The participants have been picked for ‘their sharp wit and humorous take on life’, but also reflect the stereotypes of ‘real people’ which the media easily falls back on. So, we have Cockney wideboys, cuddly grannies, rosy-cheeked butchers and poshos in pin-striped suits, although others, thankfully, are less obviously chosen to represent a tick-box group, such as the male Mancunian / Vietnamese nail technicians. They’re all there, really, just to open their mouths and let the words fall out.

In the first episode, we hear their views on populism (mostly bewilderment, but defined by one of the pin-striped suited poshos as ‘a word used by people who hate democracies functioning effectively’), climate change (‘we’ve got icebergs floating all over the place now’), the Queen being briefly mistaken for an intruder in Buckingham Palace’s gardens (‘if he had shot her . . .  I bet they would have made a court case out of it’) and the Prime Minister taking yonks to say anything more substantial about Britain leaving the European Union than ‘Brexit means Brexit’ (‘people are calling her flippin’ Theresa Maybe’). There’s a healthy cynicism about Tony Blair attempting to ‘worm his way back into British politics to make up for Iraq’ alongside trying to ‘smarm his way’ into being the ‘President of the European Union, among other things. If not, he wants to be God’. Inevitably, Donald Trump’s tweets come up, and whether he’ll take notice of any of his advisers brave enough to ask him to tone his mad rants down (‘Otherwise they’ll shoot him’).

Most of the participants, having probably watched Gogglebox, know the score and realise that witty banter is the order of the day, even if they don’t always deliver. Their chats are edited down into short exchanges, with the assumption that us viewers have the attention span of a bluebottle. Random sentences are punctuated by annoying plinky-plonky music, which somehow sounds like the producers sneering. And rather insultingly, the characters are introduced in exactly the same way as those in Little Britain are – with them looking at the camera while it pans slowly across them as jingoistic music plays. As the reviewer in the Telegraph asked, are we supposed to be laughing with or at the participants?

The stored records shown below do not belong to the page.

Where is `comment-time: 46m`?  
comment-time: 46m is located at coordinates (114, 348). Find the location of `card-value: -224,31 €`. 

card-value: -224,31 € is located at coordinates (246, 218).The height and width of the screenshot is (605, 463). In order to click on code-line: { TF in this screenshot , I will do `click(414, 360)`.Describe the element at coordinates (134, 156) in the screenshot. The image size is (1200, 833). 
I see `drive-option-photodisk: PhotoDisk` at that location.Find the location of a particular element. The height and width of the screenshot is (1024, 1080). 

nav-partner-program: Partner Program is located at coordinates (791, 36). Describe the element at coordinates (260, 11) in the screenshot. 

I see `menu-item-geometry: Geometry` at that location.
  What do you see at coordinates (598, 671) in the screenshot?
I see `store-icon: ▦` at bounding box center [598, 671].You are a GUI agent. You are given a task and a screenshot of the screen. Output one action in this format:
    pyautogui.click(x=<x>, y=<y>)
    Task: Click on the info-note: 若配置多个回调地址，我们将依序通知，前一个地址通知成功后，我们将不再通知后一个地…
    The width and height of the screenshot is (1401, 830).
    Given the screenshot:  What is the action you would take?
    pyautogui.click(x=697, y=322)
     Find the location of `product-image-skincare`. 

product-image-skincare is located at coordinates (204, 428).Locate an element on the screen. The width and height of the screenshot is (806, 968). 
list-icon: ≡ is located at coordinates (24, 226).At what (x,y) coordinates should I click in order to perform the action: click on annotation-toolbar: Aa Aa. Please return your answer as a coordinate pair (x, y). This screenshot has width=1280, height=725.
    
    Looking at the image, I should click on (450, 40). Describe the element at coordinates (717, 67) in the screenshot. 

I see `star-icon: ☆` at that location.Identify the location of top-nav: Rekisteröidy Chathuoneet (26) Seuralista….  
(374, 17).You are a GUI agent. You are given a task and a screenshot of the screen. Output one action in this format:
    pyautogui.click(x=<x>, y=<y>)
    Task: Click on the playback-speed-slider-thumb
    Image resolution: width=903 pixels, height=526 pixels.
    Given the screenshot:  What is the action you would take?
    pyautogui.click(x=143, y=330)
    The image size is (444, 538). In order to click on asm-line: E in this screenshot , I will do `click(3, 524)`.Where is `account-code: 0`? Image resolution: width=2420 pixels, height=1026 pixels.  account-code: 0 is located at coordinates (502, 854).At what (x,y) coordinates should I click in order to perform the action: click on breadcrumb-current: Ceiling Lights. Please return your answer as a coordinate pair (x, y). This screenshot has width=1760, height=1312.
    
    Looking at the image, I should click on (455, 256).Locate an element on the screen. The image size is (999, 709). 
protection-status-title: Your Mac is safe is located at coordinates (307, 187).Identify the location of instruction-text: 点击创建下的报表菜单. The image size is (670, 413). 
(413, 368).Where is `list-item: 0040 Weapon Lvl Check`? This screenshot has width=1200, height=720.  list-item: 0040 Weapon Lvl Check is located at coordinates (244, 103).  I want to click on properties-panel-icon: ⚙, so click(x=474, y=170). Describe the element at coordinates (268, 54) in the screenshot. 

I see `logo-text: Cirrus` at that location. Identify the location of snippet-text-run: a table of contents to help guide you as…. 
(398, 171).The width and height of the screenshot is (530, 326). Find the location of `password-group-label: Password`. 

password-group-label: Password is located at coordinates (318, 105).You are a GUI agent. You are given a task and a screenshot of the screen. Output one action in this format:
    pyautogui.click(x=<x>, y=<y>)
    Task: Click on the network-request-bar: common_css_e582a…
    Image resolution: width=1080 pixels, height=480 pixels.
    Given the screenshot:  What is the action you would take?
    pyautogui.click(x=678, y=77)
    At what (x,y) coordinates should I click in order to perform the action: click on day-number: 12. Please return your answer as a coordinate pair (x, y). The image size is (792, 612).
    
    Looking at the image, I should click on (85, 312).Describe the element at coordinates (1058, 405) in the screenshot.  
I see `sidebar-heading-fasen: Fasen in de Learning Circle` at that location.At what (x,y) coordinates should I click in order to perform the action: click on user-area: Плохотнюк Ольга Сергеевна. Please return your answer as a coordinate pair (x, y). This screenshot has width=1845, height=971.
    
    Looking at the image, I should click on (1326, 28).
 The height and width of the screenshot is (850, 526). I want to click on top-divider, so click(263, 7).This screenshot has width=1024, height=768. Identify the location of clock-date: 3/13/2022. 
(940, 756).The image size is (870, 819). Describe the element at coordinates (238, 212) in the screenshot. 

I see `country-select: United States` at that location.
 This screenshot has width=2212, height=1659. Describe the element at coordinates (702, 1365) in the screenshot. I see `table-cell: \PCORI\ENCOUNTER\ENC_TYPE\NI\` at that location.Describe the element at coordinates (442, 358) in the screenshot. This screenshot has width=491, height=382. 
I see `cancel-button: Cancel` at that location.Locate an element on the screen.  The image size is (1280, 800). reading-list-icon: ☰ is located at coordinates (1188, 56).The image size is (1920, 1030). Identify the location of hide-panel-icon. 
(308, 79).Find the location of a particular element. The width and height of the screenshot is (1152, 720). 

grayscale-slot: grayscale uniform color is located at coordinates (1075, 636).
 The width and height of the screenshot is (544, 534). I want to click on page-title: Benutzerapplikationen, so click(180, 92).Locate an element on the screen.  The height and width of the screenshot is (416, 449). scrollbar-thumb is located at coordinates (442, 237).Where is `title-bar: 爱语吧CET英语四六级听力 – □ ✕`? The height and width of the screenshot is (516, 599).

Common Sense reminds us that television has a condescending, awkward way of presenting ‘real people’ – i.e. any of us – on screen. The smarmy title gives it away, with the snobbish connotations of the word ‘common’. It’s as if the producers are looking at ‘real people’ from outside, like they’re staring at goldfish in a tank and prodding the glass every now and then. An extreme example of this tendency is, of course, the odious The Jeremy Kyle Show, which turns desperation into a spectator sport. And when ‘real people’ dare to think they’ve got talent and try their luck on The X-Factor and its ilk, those that can’t get remoulded into what’s likely to sell gig tickets and downloads get their dreams chewed up and spat out in their faces. All these shows exploit as well as present the ‘real people’ who appear on them. Even though they ostensibly give us proles an opportunity to express ourselves, they also reveal bourgeois attitudes about the working class. It’s not that programme-makers are necessarily deliberately setting out to do this; they’re just making a living by producing what the market supposedly wants, like the rest of us. However, the patronising whiff around series which ‘showcase’ ‘real’ or ‘ordinary’ people does make you wonder if they’re produced by people who think they’re a cut above. At least the internet gives many of us the opportunity to broadcast ourselves if we want to, in whatever way we prefer, without television’s distorting lens. If we want to make a YouTube video giving our opinions on the link between earthquakes and fracking we can, and equally we can make one listing our favourite Harry Potter books. Or, if we really want to engage with ‘real people’s’ views, we could just as well switch off our screens and start a conversation ourselves.